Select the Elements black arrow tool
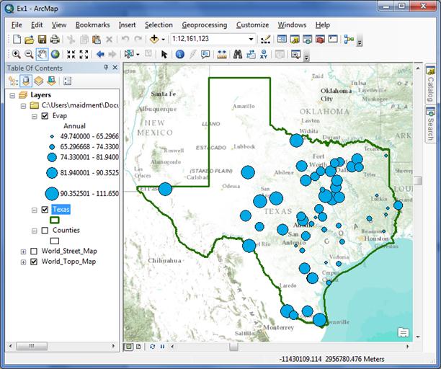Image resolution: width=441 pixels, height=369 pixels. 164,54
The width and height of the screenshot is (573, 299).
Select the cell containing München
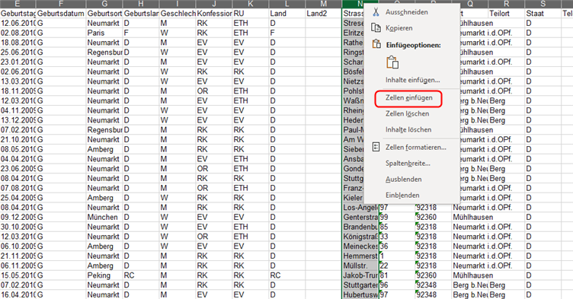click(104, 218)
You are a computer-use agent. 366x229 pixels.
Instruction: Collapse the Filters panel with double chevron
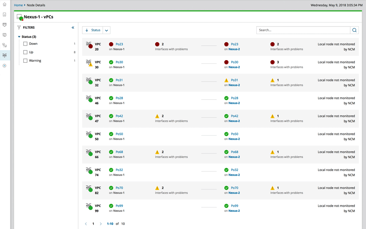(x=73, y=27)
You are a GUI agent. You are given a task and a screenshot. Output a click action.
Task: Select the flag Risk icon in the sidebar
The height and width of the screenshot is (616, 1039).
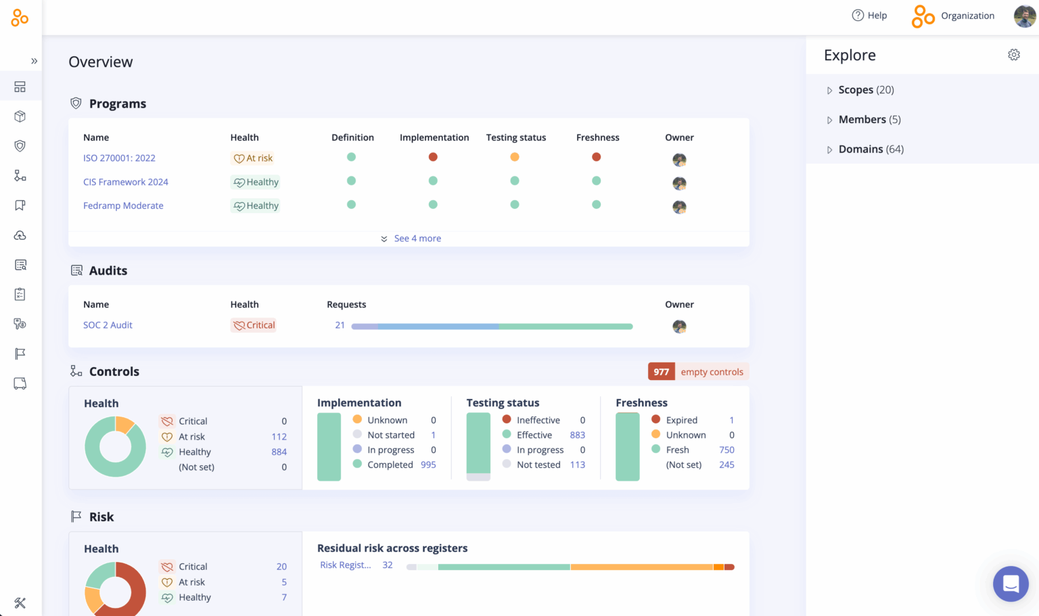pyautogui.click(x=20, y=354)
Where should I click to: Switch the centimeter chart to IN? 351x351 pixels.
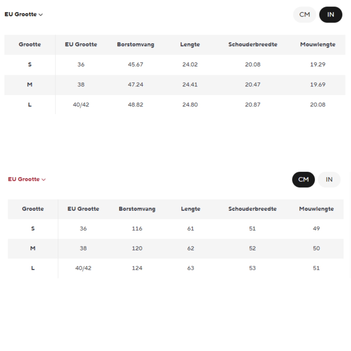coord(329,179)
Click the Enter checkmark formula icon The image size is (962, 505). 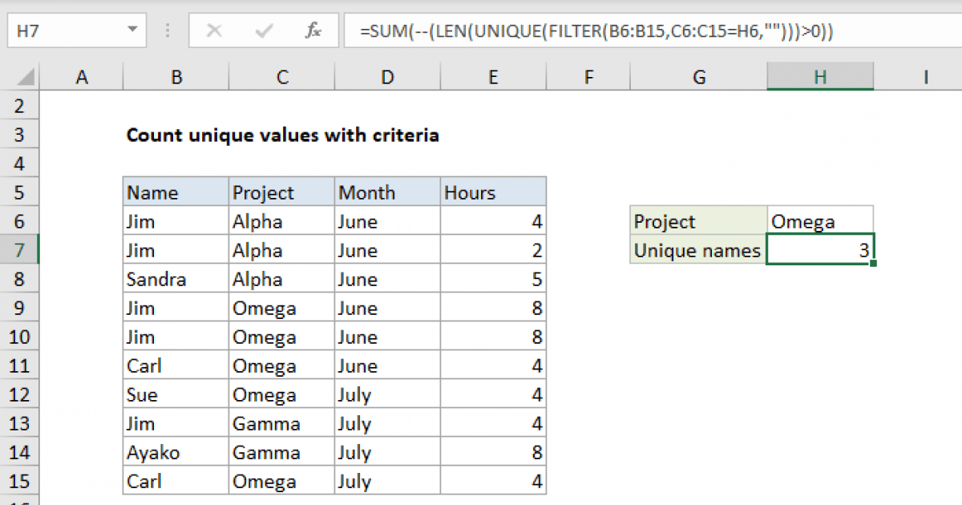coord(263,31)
____
Problem
Begin at the line in the entries above that has "Select the cell containing München", stop after the line that has "You are a GUI", and output exactly those lines without pictures.

Exercise result
Select the cell containing München
click(104, 218)
You are a computer-use agent. 366x229 pixels.
Instruction: Collapse the Filters panel with double chevron
(x=73, y=27)
You are a GUI agent. You are given a task and a screenshot. Output a click action.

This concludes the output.